> **Record extracts**
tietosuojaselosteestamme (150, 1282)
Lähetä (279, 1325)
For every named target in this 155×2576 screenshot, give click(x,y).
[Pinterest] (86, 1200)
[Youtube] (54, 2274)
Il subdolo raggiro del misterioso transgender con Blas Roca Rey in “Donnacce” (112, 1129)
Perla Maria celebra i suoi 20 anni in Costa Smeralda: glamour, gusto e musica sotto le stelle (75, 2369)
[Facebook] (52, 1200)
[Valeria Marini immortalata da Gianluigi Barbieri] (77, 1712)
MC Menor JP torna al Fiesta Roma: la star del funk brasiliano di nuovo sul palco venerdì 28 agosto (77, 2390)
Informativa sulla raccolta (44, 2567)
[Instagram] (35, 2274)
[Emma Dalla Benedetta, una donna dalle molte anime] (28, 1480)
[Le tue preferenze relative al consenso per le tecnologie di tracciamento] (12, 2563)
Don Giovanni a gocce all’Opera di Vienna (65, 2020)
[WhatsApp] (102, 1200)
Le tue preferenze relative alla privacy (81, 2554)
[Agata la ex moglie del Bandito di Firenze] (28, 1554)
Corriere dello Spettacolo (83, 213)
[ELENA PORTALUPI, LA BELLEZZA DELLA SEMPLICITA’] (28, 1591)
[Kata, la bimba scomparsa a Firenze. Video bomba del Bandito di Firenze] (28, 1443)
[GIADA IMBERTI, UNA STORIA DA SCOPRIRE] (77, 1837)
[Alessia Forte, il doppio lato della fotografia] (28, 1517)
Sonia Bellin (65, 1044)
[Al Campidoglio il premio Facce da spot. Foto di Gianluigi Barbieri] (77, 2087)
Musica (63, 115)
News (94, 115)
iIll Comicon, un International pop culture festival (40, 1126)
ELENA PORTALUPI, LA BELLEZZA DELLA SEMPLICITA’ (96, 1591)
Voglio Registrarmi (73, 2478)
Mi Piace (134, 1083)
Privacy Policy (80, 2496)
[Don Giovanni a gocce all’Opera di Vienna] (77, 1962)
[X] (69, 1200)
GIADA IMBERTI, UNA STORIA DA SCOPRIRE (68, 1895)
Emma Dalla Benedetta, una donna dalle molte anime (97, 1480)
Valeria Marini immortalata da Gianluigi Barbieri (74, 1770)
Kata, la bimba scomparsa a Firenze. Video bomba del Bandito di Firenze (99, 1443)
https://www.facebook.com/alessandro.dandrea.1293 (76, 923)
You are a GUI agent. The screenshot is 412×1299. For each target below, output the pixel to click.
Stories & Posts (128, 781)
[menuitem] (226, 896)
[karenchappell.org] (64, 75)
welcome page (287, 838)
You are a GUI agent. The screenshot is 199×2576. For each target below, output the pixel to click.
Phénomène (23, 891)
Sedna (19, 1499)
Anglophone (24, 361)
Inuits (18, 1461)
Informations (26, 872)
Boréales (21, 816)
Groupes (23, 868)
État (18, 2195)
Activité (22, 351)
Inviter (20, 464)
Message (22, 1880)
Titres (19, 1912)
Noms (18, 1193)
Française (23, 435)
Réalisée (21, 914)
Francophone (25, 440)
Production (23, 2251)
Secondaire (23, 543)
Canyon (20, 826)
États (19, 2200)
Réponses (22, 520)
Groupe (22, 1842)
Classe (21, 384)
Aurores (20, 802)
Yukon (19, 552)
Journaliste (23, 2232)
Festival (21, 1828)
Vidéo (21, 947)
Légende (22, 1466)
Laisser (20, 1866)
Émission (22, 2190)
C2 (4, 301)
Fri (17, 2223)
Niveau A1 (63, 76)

> **What to produce**
Say the number of lines in the material above that contain the word "relative", and nothing else.

> **Result**
2